** Begin Extract provided **

Over the past decade, 11 books on America's founding fathers have been best sellers, writes Pulitzer Prize-winning historian Joseph Ellis.

It's not clear if "American Creation" will be the 12th, but the public appears far from bored with stories about the country's original "Great Men." Ellis, a professor at Mount Holyoke College, is more than willing to continue the conversation.

And why not? He's not just an academic historian but a gifted writer who can hold his own with David McCullough, Walter Isaacson, Stephen Ambrose and other authors of best-selling, character-driven patriotic narratives for readers who skipped American history in college and, years later, wanted to know more.

Of course, they might not actually learn all that much on today's college campuses, Ellis implies darkly.

There, in left-wing academia, the "hegemonic narrative" portrays the founders "as racists, classists and sexists, a kind of rogues' gallery rather than a gallery of greats," he complains.

To put that perceived wrong to rights, Ellis wrote "Founding Brothers" in 2001, which earned him a Pulitzer and the National Book Award. In it, he told us who our nation builders were:

Talented, flawed, ambitious men and, as a group, diverse in temperament and belief and with a unique chemistry that nurtured intellectual ferment and political creativity.

"American Creation," a kind of sequel to "Founding Brothers," is similarly episodic in nature, confronting the subject from unexpected angles in a search for greater clarity.

** End Extract provided **
** Begin Supplied information **

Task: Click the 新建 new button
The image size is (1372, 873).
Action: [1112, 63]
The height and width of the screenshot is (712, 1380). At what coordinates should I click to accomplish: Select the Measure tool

** End Supplied information **

● **What is expected**
Write the next few paragraphs of the review of Joseph Ellis's "American Creation," picking up right after its final sentence.

● **Expected answer**
Here, Ellis tell us not only how these great, imperfect men won a violent revolution, but how they secured it.

In creating a stable nation with sovereign authority over 13 self-interested, disputatious ex-colonies, they managed, even if a strong federal government contradicted the Revolution's principles.

This messy endeavor defied careful planning and, despite the occasional brilliant epiphany, mostly involved luck and the ability "to improvise on the edge of catastrophe."

While there are flashes of the professor in his prose, Ellis deftly braids analysis and storytelling together in six essays about six "moments" where things went right, or, in two instances, very wrong, for the founders and the nation.

Their failure to resolve the issue of slavery and provide a just settlement for Native Americans are the tragedies referred to in the book's subtitle.

In "The Conspiracy" chapter, Virginians Thomas Jefferson and James Madison plot to undercut the federal government's powers, sensing a threat to their state's interests and slavery.

One of the most compelling chapters, "The Winter," details George Washington's hard slog at Valley Forge in the winter of 1777-'78.

Ultimately, the frustrations of negotiating with 13 different states for supplies convinced Washington and his officers that a weak, decentralized government could not sustain a revolution.

Indeed, "It is no accident," Ellis writes "that the leadership of the Federalist Party which included Washington, Alexander Hamilton, and John Marshall, shared the sufferings of the Valley Forge winter and achieved the sense that a fully empowered central government was necessary to win the war and oversee the peace."

Some critics have challenged Ellis' central thesis that ours was an "evolutionary revolution," by creating "a framework in which federal and state authority engaged in an ongoing negotiation for supremacy, thereby making the Constitution, like history itself, an argument without end."

That's one way to look at it, especially today, when argument still rages on about federal power and the individual's right to be free of it.

Still, postponing resolution of the question of states' rights, and by extension, slavery, would lead an increasingly divided nation into civil war 80 years later.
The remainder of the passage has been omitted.